[start]

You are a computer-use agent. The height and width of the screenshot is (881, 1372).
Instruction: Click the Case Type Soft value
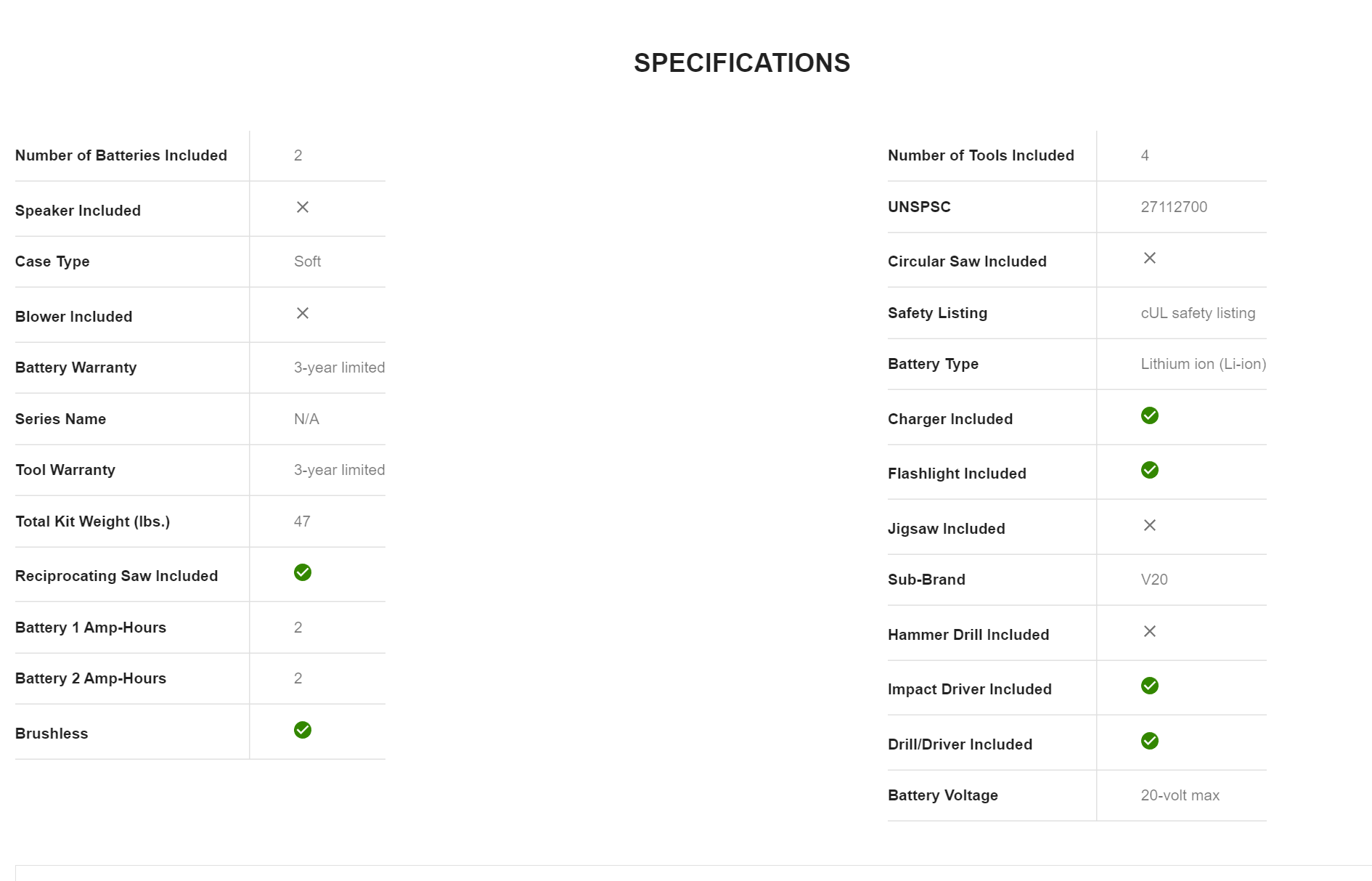coord(307,261)
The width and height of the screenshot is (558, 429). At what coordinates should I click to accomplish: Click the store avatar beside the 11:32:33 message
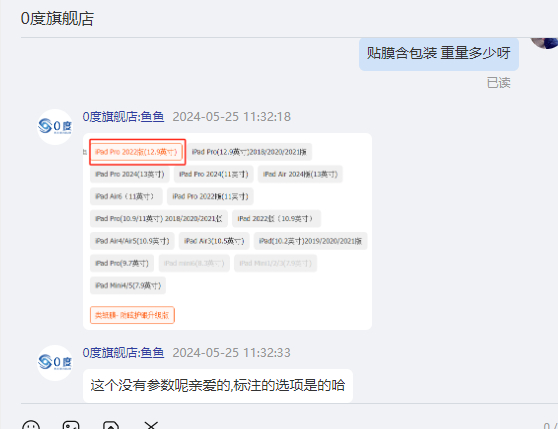pos(55,363)
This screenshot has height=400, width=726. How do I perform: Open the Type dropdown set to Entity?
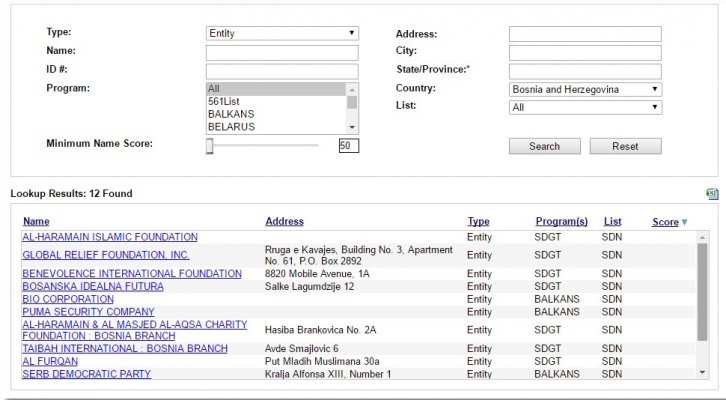tap(281, 33)
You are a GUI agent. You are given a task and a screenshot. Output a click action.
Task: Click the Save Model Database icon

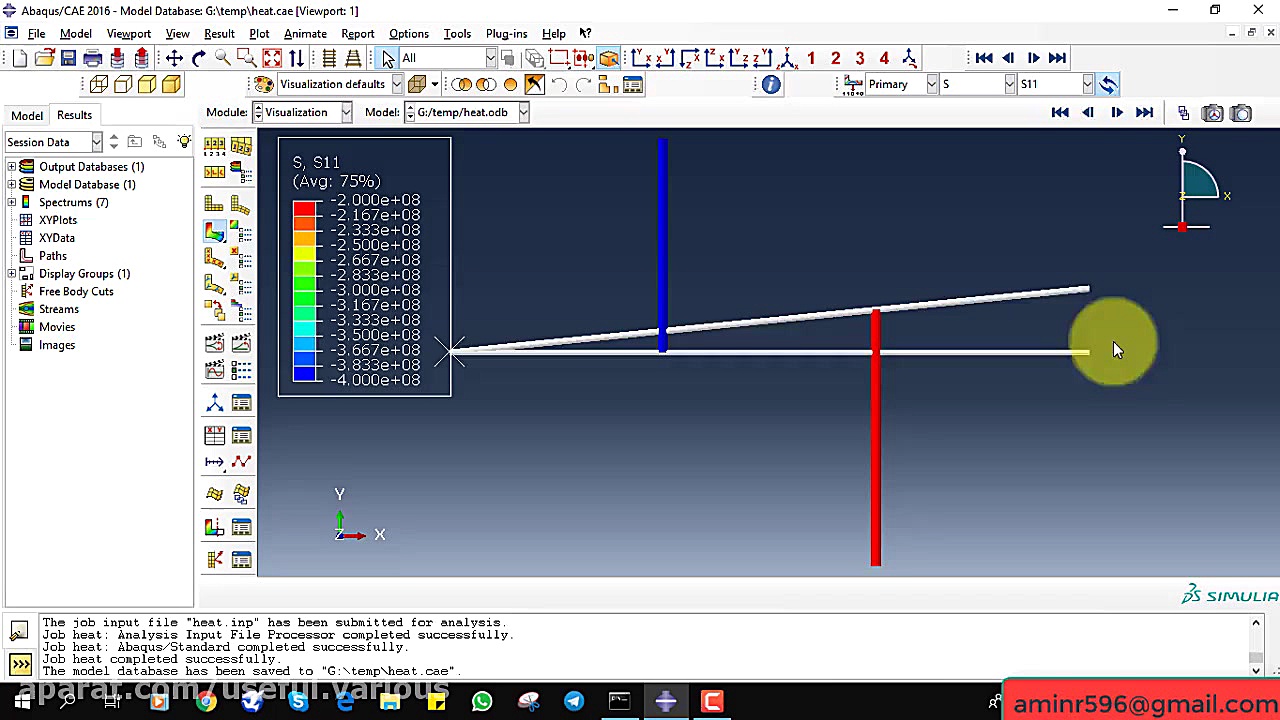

[end]

#### DIRECTIONS:
Find every line of the data above that contains the string "height" and copy each one out.

#### WRITTEN RESPONSE:
You are a computer-use agent. The height and width of the screenshot is (881, 1372).
The width and height of the screenshot is (558, 429). At what coordinates should I click to accomplish: Click the store avatar beside the 11:32:33 message
This screenshot has height=400, width=726. How do I perform: Open the Type dropdown set to Entity?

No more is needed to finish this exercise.